La violenta irrupción en la escena mundial del COVID-19, literalmente cambió al planeta en sus usos y costumbres, y en la cosmovisión de la perspectiva de la salud y la sociedad en pleno.
El miedo ganó la punta, sobre el desconocimiento generalizado de la población. Saber que si uno respira el virus, comienza a gestarse un pedido de pena de muerte para el organismo, lo cual aumenta la incertidumbre.
El primer paso que debió ser el ‘aislamiento obligatorio’, fue tomado tardíamente en muchos países del mundo, provocando miles y miles de muertes y un cuarto de millón de personas infectados del virus con forma de corona.
Rápido de reflejos -plausible decisión de verdad- el Gobierno argentino salió muy temprano a plantear el encierro obligado a través de un DNU con fuerza de ley nacional, lo que detuvo muchísimo la propagación del coronavirus que llegaba, agazapado y paciente, a la Argentina para desparramar su manto de infección y muerte también sobre nuestra gente.
COMUNICAR MAS ABIERTAMENTE
Pero -dicen los observadores mas agudos- «le están errando en no decir en cada municipio, en que barrio específico una persona perdió la vida o está contaminado del mal».
Como se sabe, en los municipios no se brindan informaciones sobre los barrios ni las personas. Solo se dan detalles globales, y en algunos casos, no precisos.
La coincidencia general de los médicos es dar a conocer fehacientemente cada caso, de la misma forma que cuando se detecta un caso de cáncer positivo, decírselo al paciente para que sepa, para que luche y para que no viva engañado, como ocurría hace años atrás.
Pero los políticos parecen haber acordado esconder lo mas posible esa información.
Algunos argumentan que ello «sirve para no crear temor en los barrios…», cuando en realidad, sus silencios exponen al contagio y a la muerte a cada vecino que desconocía -por el silencio oficial- que cerca de su casa, o que en su propio negocio, ingresaba una pérsona portadora de COVID-19.
Sería mucho mas sano, honesto y objetivo, que cada municipio informe fehacientemente al menos el barrio donde se detectó el caso, cosa que en esa zona estén atentos al tema.
BERAZATEGUI
En el caso de Berazategui concretamente, este problema permitió el ‘desparramo’ inconsciente

del coronavirus que alcanzó varios barrios, por no haber advertido en tiempo y forma sobre el mal.

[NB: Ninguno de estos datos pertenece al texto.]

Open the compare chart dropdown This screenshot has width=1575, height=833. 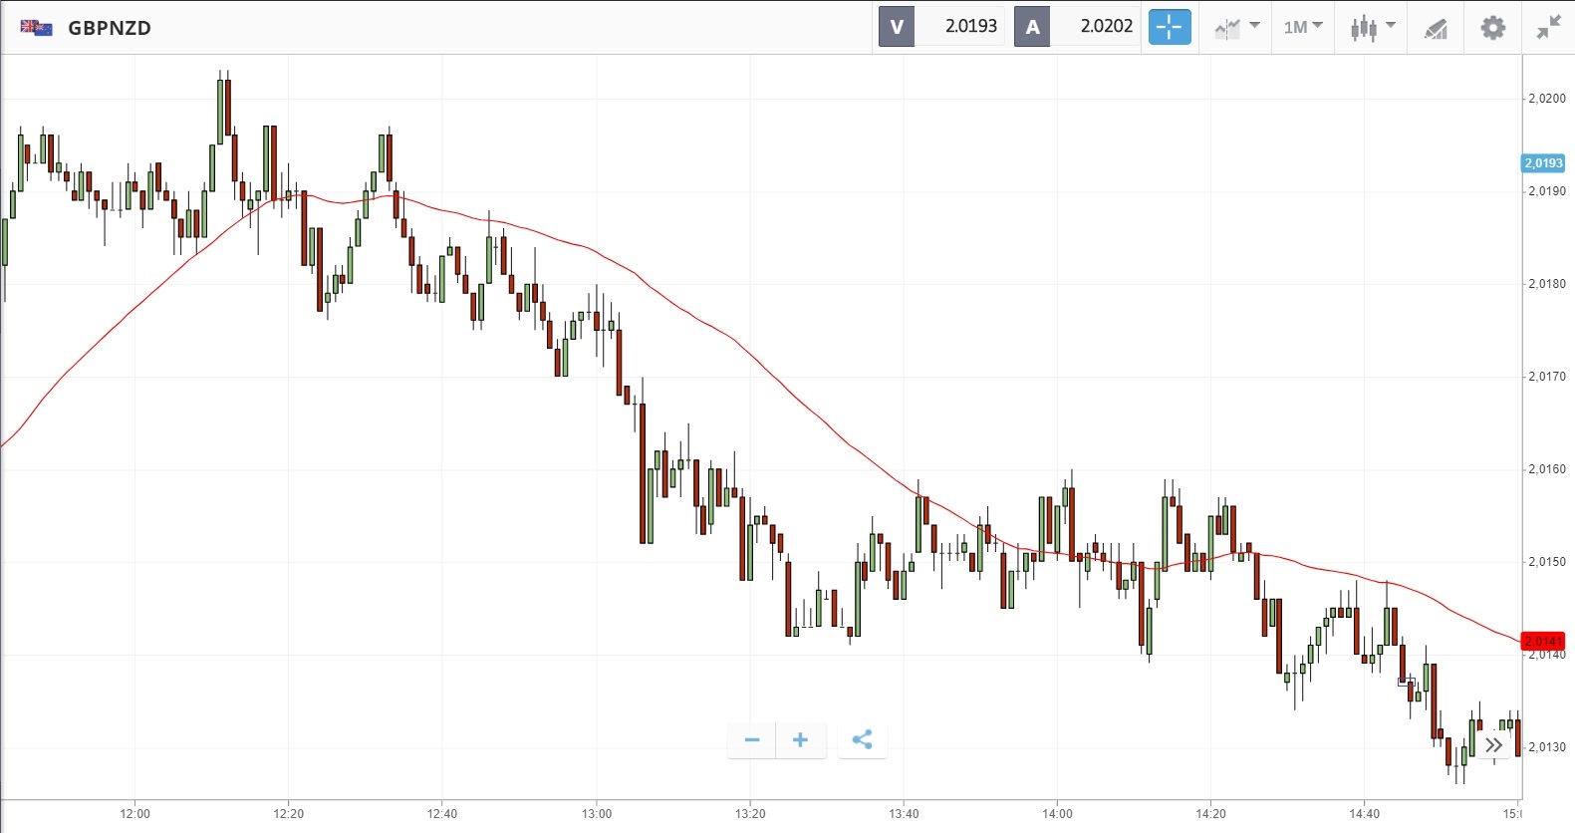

Un vecino del barrio ‘Buenaventura’ -de apellido G.- tras un problema familiar y ya siendo portador de coronavirus hacía 48 hs -sin informar su malestar a su familia- se fue de allí al barrio ‘Orión’, a casa de un familiar, donde G. no solo no avisó su estado de salud, sino que hizo una reunión con truqueada -algunos dicen que fue un bingo familiar- contagiando mas gente, aparte de sus ‘víctimas’ de ‘Buenaventura’.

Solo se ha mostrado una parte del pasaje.